GIVEN PROBLEM - Reproduce the stretch of the items from the line containing "Given: Focus the Add a comment field" through the end of the items, and leave the pictures out.

════════════════════

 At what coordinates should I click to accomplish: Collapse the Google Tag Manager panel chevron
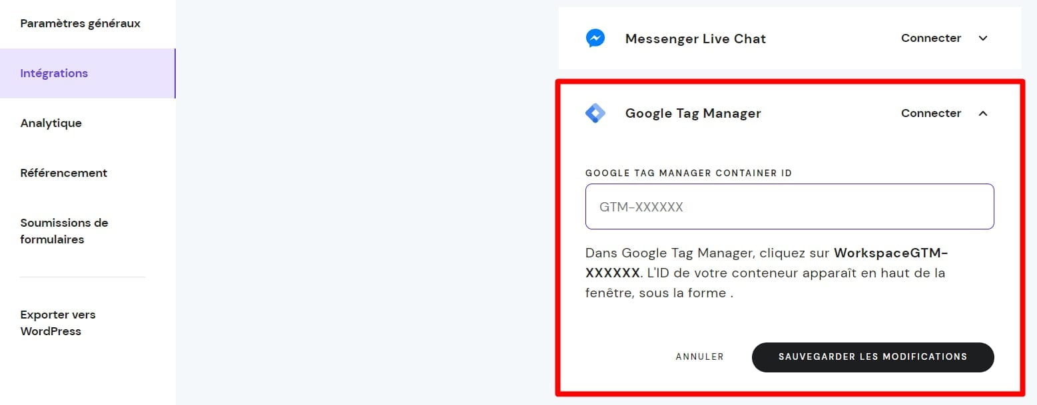coord(982,114)
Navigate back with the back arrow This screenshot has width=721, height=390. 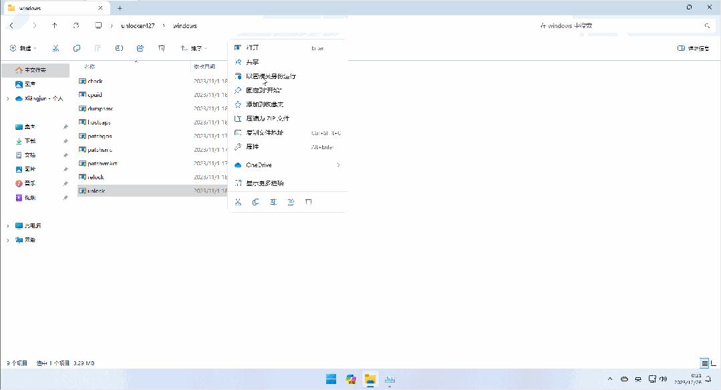12,25
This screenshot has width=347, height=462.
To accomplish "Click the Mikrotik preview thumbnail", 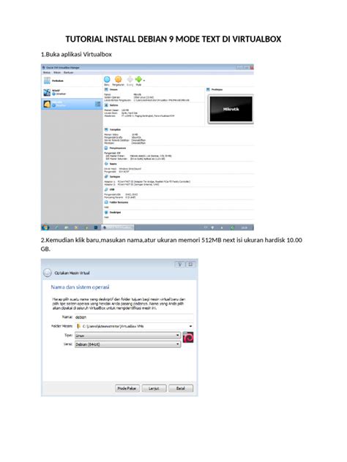I will pyautogui.click(x=231, y=110).
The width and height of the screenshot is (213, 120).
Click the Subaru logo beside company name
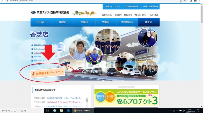33,13
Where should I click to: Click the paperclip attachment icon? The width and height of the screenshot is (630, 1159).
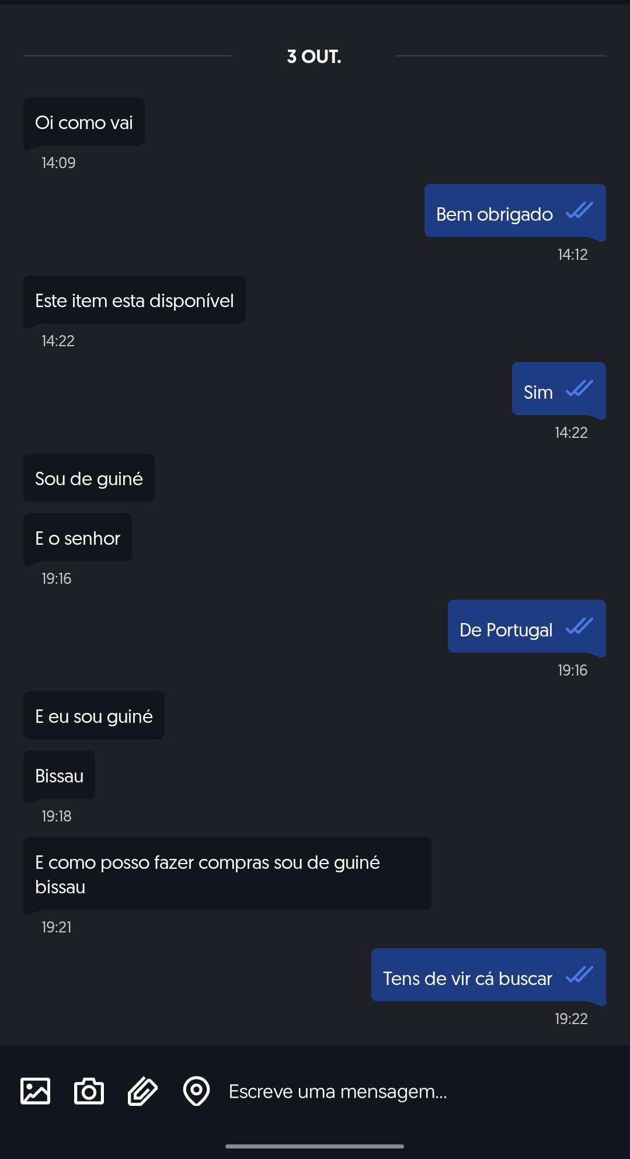click(x=142, y=1091)
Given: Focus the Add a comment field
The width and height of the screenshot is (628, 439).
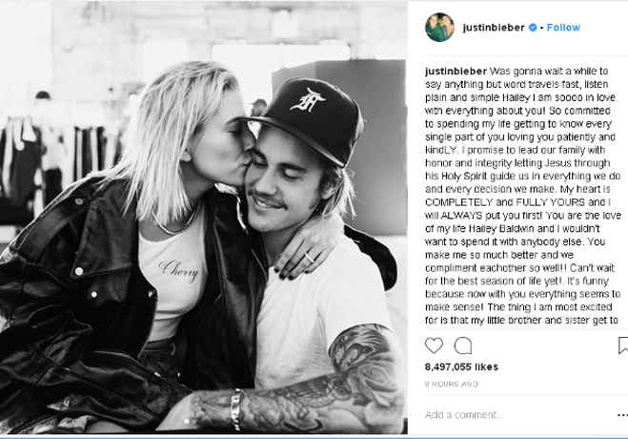Looking at the screenshot, I should (517, 414).
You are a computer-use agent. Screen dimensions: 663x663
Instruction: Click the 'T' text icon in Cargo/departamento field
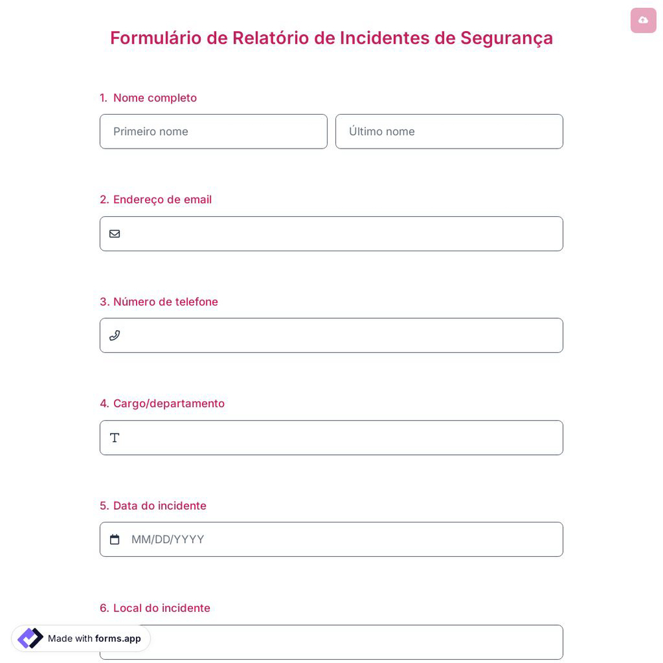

════════════════════

RESULT OF THE TASK -
Given: Focus the Add a comment field
The width and height of the screenshot is (628, 439).
Looking at the screenshot, I should (517, 414).
You are a computer-use agent. Screen dimensions: 663x663
Instruction: Click the 'T' text icon in Cargo/departamento field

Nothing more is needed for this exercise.